Les principales fonctions biologiques des acides gras essentiels sont :
- composants fonctionnels : phospholipides membranaires, régulateurs de la fluidité des membranes, régulateurs des fonctions enzymatiques liées aux membranes cellulaires.
- composants structurels : les phospholipides sont les principaux constituants de toutes les membranes cellulaires, des transporteurs de lipides, des précurseurs d’importants médiateurs biologiques ; en excès, ils peuvent être utilisés comme source d’énergie.
Les graisses dangereuses
sont riches en acides gras saturés athérogènes :
- les graisses animales saturées provenant du gras et des viandes grasses, du beurre, des fromages gras ;
- les huiles végétales hydrogénées et partiellement hydrogénées : margarines industrielles à forte teneur en acides gras trans, aliments transformés, biscuits, en-cas, chips, pâtisseries, confiseries ;
- l’excès d’huiles végétales riches en oméga-6 provenant du maïs, du carthame, du tournesol, des aliments transformés ;
- les acides gras trans contenus dans les huiles hydrogénées et partiellement hydrogénées, les aliments transformés, la restauration rapide, les pâtisseries, les biscuits, le pop-corn ;
Selon la configuration des doubles liaisons, les acides gras forment des isomères géométriques CIS-TRANS. Dans les acides gras insaturés, les deux atomes d’hydrogène se trouvent du même côté de la double liaison carbone et forment les isomères CIS, présents dans la plupart des graisses alimentaires. Les acides gras CIS déterminent des structures biologiques normales et assurent le bon fonctionnement du métabolisme et l’état de santé.
Les isomères TRANS proviennent de l’hydrogénation industrielle des graisses, qui deviennent plus homogènes (tartinables) à température ambiante et plus résistantes à l’oxydation.
L’acide trans le plus répandu dans les aliments est l’acide élaïdique, dangereux pour la santé, dont l’équivalent est l’acide oléique.
Des études cliniques et épidémiologiques ont montré qu’un apport alimentaire élevé en acides gras TRANS, supérieur à 2 g/jour, est associé au risque de maladie coronarienne, de cancer, de maladies neurodégénératives et d’autres maladies chroniques. Ces effets s’expliqueraient en partie par le fait que les acides gras TRANS modifient la fluidité des membranes cellulaires, les rigidifient et empêchent leur bon fonctionnement.
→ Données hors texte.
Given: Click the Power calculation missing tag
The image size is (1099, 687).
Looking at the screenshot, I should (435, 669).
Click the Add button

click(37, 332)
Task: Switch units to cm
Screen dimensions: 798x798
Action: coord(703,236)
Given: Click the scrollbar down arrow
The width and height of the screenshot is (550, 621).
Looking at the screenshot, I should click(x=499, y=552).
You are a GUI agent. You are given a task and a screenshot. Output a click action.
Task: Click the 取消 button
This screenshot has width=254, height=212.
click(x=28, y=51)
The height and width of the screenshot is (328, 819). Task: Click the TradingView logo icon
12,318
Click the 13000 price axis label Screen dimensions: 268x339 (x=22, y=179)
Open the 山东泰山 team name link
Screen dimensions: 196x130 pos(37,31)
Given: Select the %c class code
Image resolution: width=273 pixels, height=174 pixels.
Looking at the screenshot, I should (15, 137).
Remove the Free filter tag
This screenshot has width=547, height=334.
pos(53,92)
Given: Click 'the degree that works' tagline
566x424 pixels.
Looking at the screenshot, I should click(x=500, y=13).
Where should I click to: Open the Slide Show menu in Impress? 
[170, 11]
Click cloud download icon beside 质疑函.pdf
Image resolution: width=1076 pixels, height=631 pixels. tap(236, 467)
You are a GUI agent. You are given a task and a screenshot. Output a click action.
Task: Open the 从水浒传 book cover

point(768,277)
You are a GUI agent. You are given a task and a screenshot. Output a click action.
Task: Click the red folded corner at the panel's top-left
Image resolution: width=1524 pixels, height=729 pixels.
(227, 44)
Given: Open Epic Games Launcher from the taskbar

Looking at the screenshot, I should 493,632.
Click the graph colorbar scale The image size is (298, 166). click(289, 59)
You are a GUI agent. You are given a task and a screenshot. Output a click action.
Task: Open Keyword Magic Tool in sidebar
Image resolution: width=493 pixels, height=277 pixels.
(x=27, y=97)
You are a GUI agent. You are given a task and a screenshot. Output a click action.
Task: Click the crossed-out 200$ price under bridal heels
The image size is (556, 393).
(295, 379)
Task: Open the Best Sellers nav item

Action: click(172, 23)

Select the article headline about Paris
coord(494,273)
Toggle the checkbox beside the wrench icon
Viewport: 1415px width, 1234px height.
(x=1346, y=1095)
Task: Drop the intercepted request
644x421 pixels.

D’autre part, les acides gras TRANS inhibent les processus de désaturation et d’élongation des acides linoléique et linolénique, dont sont issus les acides gras essentiels à longue chaîne (DHA ; EPA), indispensables au développement normal du cerveau et des organes.
La consommation de graisses trans au-delà de 2 g/jour entraîne leur accumulation dans les cellules qui participent à la régulation du rythme cardiaque et augmente fortement le risque de troubles du rythme, d’un facteur 10 supérieur à celui des graisses saturées habituelles.
Des études ont montré que les graisses trans contribuent aussi à la résistance à l’insuline dans le diabète de type 2, favorisent et entretiennent un état inflammatoire systémique et augmentent le risque de cancer du sein et du côlon, de maladies allergiques, de rhinite, de maladies atopiques et d’asthme.
Chez la femme enceinte et allaitante, les graisses trans réduisent la biodisponibilité des acides gras essentiels dans le sang et dans le lait maternel (elles passent dans le lait et parviennent au bébé), ce qui conduit à la naissance de bébés de faible poids et au petit périmètre crânien.